- Required action -
Give back the data in full. Leave nothing out.

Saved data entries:
════

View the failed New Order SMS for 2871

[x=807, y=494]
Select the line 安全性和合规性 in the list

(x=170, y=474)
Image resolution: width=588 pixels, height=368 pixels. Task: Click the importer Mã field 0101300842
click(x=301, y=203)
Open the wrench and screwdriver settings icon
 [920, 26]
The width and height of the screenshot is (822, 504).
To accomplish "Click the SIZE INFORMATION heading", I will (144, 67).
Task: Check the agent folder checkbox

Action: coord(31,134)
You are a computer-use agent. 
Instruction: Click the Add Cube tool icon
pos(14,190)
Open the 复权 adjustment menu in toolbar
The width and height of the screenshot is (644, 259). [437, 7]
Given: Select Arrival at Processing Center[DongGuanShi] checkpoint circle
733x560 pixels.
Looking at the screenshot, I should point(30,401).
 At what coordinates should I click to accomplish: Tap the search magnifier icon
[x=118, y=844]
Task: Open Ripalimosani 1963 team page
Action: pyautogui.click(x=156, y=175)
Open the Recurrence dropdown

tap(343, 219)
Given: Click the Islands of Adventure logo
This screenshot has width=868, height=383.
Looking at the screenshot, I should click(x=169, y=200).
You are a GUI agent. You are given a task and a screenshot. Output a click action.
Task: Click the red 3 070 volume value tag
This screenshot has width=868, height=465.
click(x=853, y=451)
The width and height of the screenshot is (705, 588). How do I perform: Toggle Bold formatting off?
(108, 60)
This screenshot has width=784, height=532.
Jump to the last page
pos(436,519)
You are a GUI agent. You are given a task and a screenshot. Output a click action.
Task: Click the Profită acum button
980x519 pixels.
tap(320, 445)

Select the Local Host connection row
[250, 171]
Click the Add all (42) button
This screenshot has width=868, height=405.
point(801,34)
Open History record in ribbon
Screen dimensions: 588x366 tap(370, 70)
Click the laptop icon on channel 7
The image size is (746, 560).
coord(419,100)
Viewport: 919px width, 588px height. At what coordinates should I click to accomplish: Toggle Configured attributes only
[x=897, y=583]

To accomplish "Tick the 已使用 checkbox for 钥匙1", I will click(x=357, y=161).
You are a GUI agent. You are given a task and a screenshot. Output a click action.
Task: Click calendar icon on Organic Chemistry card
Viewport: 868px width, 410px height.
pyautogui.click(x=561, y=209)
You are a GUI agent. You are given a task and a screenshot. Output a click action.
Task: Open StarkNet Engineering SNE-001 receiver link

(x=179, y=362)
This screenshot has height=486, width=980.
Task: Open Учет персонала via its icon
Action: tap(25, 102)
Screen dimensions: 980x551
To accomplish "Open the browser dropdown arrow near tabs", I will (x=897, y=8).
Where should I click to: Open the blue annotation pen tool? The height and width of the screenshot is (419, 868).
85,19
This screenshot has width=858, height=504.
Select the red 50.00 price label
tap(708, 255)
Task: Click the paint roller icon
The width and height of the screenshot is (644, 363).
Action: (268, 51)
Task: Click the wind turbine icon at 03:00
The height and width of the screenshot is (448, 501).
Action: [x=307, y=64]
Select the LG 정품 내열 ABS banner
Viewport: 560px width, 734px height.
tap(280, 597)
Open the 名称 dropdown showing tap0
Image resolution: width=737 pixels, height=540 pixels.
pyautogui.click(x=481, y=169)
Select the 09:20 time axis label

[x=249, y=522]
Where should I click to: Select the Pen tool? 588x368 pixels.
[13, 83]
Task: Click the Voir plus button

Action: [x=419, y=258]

════

- Output of the task -
View the failed New Order SMS for 2871

[x=807, y=494]
Select the line 安全性和合规性 in the list

(x=170, y=474)
Image resolution: width=588 pixels, height=368 pixels. Task: Click the importer Mã field 0101300842
click(x=301, y=203)
Open the wrench and screwdriver settings icon
 [920, 26]
The width and height of the screenshot is (822, 504).
To accomplish "Click the SIZE INFORMATION heading", I will (144, 67).
Task: Check the agent folder checkbox

Action: coord(31,134)
You are a computer-use agent. 
Instruction: Click the Add Cube tool icon
pos(14,190)
Open the 复权 adjustment menu in toolbar
The width and height of the screenshot is (644, 259). [437, 7]
Given: Select Arrival at Processing Center[DongGuanShi] checkpoint circle
733x560 pixels.
Looking at the screenshot, I should point(30,401).
 At what coordinates should I click to accomplish: Tap the search magnifier icon
[x=118, y=844]
Task: Open Ripalimosani 1963 team page
Action: pyautogui.click(x=156, y=175)
Open the Recurrence dropdown

tap(343, 219)
Given: Click the Islands of Adventure logo
This screenshot has width=868, height=383.
Looking at the screenshot, I should click(x=169, y=200).
You are a GUI agent. You are given a task and a screenshot. Output a click action.
Task: Click the red 3 070 volume value tag
This screenshot has width=868, height=465.
click(x=853, y=451)
The width and height of the screenshot is (705, 588). How do I perform: Toggle Bold formatting off?
(108, 60)
This screenshot has width=784, height=532.
Jump to the last page
pos(436,519)
You are a GUI agent. You are given a task and a screenshot. Output a click action.
Task: Click the Profită acum button
980x519 pixels.
tap(320, 445)

Select the Local Host connection row
[250, 171]
Click the Add all (42) button
This screenshot has width=868, height=405.
point(801,34)
Open History record in ribbon
Screen dimensions: 588x366 tap(370, 70)
Click the laptop icon on channel 7
The image size is (746, 560).
coord(419,100)
Viewport: 919px width, 588px height. At what coordinates should I click to accomplish: Toggle Configured attributes only
[x=897, y=583]

To accomplish "Tick the 已使用 checkbox for 钥匙1", I will click(x=357, y=161).
You are a GUI agent. You are given a task and a screenshot. Output a click action.
Task: Click calendar icon on Organic Chemistry card
Viewport: 868px width, 410px height.
pyautogui.click(x=561, y=209)
You are a GUI agent. You are given a task and a screenshot. Output a click action.
Task: Open StarkNet Engineering SNE-001 receiver link

(x=179, y=362)
This screenshot has height=486, width=980.
Task: Open Учет персонала via its icon
Action: tap(25, 102)
Screen dimensions: 980x551
To accomplish "Open the browser dropdown arrow near tabs", I will (x=897, y=8).
Where should I click to: Open the blue annotation pen tool? The height and width of the screenshot is (419, 868).
85,19
This screenshot has width=858, height=504.
Select the red 50.00 price label
tap(708, 255)
Task: Click the paint roller icon
The width and height of the screenshot is (644, 363).
Action: (268, 51)
Task: Click the wind turbine icon at 03:00
The height and width of the screenshot is (448, 501).
Action: [x=307, y=64]
Select the LG 정품 내열 ABS banner
Viewport: 560px width, 734px height.
tap(280, 597)
Open the 名称 dropdown showing tap0
Image resolution: width=737 pixels, height=540 pixels.
pyautogui.click(x=481, y=169)
Select the 09:20 time axis label

[x=249, y=522]
Where should I click to: Select the Pen tool? 588x368 pixels.
[13, 83]
Task: Click the Voir plus button

Action: [x=419, y=258]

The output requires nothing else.